The euro slipped back towards seven-month lows, bond yields fell and European shares gained on Thursday as talk of aggressive stimulus from the European Central Bank next week grows.
European shares rose 0.25 per cent in early trade, while MSCI’s broadest index of Asia-Pacific shares outside Japan rose 0.5 per cent. Japan’s benchmark stock index also closed 0.5 per cent higher.
The euro remained under pressure a day after euro zone central bank officials told Reuters that they are considering options such as staggered charges on banks hoarding cash and buying more debt ahead of next week’s ECB meeting.
That fuelled talk that the central bank is getting ready for aggressive measures to lift inflation and economic growth in the 19-member euro zone.
“Ultimately, I think the ECB will be aggressive and that divergence in policy with the United States must imply a weaker euro,’’ said Chris Scicluna, head of economic research at Daiwa Capital Markets in London.
“The question now is how far can we go, and as the Fed tightens, euro/dollar parity is looking likely by the second quarter of next year.’’
The euro fell about 0.2 per cent to $1.0609, having tumbled on Wednesday to $1.0565, its lowest level since mid-April. Against the yen, it was trading 0.2 per cent lower at 130 yen, having hit a 7-month low of 129.77 on Wednesday.
Overall market activity was expected to be thin due to the Thanksgiving holiday in the United States.
Speculation about further easing by the ECB comes as upbeat US economic data reinforces a view that the US Federal Reserve will soon lift interest rates for the first time in almost a decade.
Short-term euro zone interest rates fell to record lows on Thursday as markets interpreted an ECB debate about two-tier deposit rates as signalling the intention for an aggressive cut.

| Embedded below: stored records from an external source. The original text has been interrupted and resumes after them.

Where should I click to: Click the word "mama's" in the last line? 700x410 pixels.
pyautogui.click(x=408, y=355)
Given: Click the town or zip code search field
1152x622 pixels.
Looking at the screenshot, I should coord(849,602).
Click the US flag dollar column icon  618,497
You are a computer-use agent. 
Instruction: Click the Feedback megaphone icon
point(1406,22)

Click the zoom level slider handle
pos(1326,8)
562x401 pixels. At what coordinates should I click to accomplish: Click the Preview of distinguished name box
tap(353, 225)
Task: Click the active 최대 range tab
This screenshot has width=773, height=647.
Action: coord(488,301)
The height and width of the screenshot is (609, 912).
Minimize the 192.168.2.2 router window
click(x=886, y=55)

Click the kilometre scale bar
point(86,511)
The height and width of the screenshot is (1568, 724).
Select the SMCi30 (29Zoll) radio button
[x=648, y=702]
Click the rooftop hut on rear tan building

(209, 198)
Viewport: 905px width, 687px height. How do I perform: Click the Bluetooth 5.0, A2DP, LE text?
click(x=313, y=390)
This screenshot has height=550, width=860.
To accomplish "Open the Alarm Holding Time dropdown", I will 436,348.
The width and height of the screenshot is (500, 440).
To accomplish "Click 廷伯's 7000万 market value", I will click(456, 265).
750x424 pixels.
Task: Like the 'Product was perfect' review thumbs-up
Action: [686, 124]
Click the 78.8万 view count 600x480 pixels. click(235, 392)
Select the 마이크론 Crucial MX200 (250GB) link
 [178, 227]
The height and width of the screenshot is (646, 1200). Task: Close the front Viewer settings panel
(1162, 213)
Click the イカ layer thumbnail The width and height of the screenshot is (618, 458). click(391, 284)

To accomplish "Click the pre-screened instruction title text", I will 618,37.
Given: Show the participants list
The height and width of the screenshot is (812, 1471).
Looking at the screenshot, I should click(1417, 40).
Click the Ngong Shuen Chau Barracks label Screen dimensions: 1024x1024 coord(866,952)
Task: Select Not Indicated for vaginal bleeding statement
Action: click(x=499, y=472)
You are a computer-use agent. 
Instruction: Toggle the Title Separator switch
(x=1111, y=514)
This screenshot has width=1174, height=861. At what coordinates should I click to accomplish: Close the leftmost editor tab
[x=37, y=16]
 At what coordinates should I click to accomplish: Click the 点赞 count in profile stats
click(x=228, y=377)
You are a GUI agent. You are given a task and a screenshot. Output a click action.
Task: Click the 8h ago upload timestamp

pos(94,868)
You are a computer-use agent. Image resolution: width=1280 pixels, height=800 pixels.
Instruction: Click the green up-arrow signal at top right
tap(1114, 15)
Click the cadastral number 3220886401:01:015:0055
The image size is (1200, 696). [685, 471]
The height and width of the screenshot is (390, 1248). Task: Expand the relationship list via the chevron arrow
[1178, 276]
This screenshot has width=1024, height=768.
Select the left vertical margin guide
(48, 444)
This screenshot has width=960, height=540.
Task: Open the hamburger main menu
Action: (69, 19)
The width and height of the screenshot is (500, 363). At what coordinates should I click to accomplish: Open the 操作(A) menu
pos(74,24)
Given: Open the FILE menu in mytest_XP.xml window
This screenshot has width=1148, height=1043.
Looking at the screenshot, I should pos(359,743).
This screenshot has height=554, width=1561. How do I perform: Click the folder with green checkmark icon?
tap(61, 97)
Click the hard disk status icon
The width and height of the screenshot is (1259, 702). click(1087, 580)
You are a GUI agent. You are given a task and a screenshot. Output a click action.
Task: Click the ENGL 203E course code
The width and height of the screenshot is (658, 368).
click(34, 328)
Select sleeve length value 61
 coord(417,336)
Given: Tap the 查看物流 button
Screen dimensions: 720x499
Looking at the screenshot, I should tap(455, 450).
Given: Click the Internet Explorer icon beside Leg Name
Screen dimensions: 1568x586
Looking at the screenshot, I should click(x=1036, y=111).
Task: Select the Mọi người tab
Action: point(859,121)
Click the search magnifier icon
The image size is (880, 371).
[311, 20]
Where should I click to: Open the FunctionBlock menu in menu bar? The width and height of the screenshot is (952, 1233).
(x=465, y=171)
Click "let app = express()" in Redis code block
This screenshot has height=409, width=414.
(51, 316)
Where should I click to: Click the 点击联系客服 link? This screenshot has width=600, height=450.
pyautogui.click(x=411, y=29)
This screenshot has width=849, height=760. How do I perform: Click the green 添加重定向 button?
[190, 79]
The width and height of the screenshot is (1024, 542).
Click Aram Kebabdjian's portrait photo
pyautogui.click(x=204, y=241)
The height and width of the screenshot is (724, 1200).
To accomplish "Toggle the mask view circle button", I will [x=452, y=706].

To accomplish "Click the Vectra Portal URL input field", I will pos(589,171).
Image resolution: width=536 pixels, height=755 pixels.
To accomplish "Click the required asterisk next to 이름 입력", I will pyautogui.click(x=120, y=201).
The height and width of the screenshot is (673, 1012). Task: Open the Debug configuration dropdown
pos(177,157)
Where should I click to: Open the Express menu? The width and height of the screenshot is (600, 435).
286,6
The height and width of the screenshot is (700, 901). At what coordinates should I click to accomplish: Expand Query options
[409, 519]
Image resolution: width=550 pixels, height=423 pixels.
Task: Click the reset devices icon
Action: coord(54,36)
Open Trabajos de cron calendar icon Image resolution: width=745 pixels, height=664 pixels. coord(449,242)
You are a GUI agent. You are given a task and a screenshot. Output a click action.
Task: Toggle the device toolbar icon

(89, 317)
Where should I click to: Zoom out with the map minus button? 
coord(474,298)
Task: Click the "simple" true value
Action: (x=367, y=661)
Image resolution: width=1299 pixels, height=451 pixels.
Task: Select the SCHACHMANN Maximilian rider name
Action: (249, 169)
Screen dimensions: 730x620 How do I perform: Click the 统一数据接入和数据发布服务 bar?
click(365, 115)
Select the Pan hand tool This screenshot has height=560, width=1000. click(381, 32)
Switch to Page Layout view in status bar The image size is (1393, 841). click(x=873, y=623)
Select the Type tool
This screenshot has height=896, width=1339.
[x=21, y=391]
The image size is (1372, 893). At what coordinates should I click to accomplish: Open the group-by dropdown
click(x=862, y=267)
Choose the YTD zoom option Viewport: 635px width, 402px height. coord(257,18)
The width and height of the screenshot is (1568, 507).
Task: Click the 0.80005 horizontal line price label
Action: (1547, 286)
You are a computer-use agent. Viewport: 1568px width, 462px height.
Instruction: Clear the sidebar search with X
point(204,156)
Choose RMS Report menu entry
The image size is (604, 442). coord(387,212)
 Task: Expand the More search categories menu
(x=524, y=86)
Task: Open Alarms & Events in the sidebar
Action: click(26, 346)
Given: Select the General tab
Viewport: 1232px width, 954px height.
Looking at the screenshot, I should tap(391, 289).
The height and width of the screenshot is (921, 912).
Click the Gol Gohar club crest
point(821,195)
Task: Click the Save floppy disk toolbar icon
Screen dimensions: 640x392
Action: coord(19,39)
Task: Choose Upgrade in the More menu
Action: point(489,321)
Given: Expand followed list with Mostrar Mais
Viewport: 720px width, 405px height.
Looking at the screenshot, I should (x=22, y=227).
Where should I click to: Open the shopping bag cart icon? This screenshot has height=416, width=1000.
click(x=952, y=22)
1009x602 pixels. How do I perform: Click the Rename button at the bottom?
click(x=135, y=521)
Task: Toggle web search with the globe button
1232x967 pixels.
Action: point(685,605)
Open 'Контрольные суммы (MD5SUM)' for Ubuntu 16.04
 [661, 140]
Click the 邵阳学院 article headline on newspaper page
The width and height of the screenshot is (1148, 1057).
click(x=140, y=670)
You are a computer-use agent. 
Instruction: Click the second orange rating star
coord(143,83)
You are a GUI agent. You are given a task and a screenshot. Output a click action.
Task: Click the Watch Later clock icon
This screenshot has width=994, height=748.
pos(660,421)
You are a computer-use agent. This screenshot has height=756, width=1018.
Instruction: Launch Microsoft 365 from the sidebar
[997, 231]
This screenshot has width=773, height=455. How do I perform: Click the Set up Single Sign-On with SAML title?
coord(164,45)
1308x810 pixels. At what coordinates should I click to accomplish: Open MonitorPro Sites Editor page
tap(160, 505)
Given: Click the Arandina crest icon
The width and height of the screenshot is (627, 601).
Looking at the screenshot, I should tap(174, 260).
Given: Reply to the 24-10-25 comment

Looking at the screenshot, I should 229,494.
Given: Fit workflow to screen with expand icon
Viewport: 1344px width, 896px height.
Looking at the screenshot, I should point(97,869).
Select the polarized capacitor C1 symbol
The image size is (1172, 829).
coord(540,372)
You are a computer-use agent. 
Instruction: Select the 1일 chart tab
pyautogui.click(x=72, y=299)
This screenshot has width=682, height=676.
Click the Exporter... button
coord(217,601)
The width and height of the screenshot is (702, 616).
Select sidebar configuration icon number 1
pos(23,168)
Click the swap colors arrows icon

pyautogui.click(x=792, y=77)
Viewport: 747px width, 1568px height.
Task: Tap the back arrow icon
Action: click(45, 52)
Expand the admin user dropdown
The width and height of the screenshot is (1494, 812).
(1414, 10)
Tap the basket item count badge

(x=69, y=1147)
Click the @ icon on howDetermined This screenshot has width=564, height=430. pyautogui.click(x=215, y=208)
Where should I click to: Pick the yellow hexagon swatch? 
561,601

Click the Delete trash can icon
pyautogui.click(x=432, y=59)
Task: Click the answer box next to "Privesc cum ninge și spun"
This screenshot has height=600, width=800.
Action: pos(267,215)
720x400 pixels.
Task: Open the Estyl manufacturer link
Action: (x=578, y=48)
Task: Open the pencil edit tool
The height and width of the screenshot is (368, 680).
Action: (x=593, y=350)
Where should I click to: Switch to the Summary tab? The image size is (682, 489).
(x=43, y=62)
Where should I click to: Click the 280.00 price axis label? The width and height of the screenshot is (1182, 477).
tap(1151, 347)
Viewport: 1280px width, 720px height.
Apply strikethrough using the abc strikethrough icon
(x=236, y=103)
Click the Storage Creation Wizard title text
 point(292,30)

ECB easing expectations also pushed German five-year government bond yields to a new record low of -0.196 per cent, while two-year yields hovered just above lows of -0.418 per cent.
Expectations for a divergence in monetary policy meanwhile have pushed the gap between short-dated bond yields in the US and Germany to their widest since 2006, underpinning the dollar.
The dollar index, which measures the dollar’s value against a basket of six other major currencies, scaled an 8-1/2-month high of 100.170 overnight. It last stood at 99.863.
The firmer dollar and concerns about surplus supply pushed crude oil prices lower.
Brent crude oil futures lost 34 cents or 0.95 per cent to $45.73 a barrel.
US crude’s West Texas Intermediate (WTI) futures retreated 0.25 per cent to $42.94 a barrel after rising to $43.30 during the Asian session.
Spot gold was little changed at $1,071.65 an ounce, hovering close to its lowest in nearly six years on the back of a firmer dollar and expectations for higher US interest rates.
“We are keeping an eye on the dollar as a possible catalyst (for gold),’’ ScotiaMocatta analysts said in a note.